Le retrait du titre de séjour pour toute personne menaçant ou portant atteinte à des élus a été retenu également, comme l'ont été le conditionnement plus strict du titre de séjour « étranger malade », instauré par le Sénat ; le contrôle du caractère réel et sérieux du cursus suivi ouvrant droit à la carte pluriannuelle pour les étudiants ; la suppression de la réduction tarifaire dans les transports en commun pour les étrangers en situation irrégulière ; l'instruction des demandes à « 360 degrés », enfin, proposée par le sénateur Buffet afin d'accélérer les retours et à réduire les délais de réponse.

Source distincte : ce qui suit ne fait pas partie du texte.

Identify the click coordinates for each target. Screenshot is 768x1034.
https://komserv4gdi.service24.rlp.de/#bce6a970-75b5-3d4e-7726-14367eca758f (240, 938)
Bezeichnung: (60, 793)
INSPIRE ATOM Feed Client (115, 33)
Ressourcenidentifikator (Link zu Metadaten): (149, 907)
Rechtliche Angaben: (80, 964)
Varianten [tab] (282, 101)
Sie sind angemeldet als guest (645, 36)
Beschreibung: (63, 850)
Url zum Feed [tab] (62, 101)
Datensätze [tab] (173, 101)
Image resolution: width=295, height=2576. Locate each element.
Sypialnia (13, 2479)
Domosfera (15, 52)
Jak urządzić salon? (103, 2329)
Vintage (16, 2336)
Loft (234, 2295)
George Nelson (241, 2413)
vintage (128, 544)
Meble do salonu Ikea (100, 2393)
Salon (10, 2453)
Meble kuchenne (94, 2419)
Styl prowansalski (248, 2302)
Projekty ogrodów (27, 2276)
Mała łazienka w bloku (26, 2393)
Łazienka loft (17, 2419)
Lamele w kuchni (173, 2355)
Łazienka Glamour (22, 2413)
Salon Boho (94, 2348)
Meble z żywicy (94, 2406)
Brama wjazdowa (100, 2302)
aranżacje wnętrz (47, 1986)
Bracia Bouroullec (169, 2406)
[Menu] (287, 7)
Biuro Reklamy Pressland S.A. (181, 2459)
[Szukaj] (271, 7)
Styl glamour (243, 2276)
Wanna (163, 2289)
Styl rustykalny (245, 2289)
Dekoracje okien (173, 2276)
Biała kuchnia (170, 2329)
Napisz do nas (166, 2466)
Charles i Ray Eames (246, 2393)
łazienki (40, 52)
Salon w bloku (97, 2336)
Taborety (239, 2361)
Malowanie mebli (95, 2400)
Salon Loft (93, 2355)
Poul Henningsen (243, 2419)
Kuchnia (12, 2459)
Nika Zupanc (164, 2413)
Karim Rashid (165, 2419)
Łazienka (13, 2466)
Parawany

L'article 1er, qui prévoit un examen de langue pour l'obtention d'un titre pluriannuel, a été adopté ; il ne concernera pas moins de 370 000 titres par an. L'article 2, qui oblige les étrangers à suivre des cours de français sur leur temps de travail – ce qui les rendra sans doute moins compétitifs que leurs collègues français – a été retenu lui aussi.
Il faut donc se garder de toute caricature, même s'il est vrai que l'Assemblée n'est pas le Sénat. Vous pouvez vous opposer, madame Genevard, à un texte qui conditionne l'obtention d'un titre pluriannuel à un examen de français, mais vous aurez beaucoup de mal à expliquer que les Français s'y opposent également.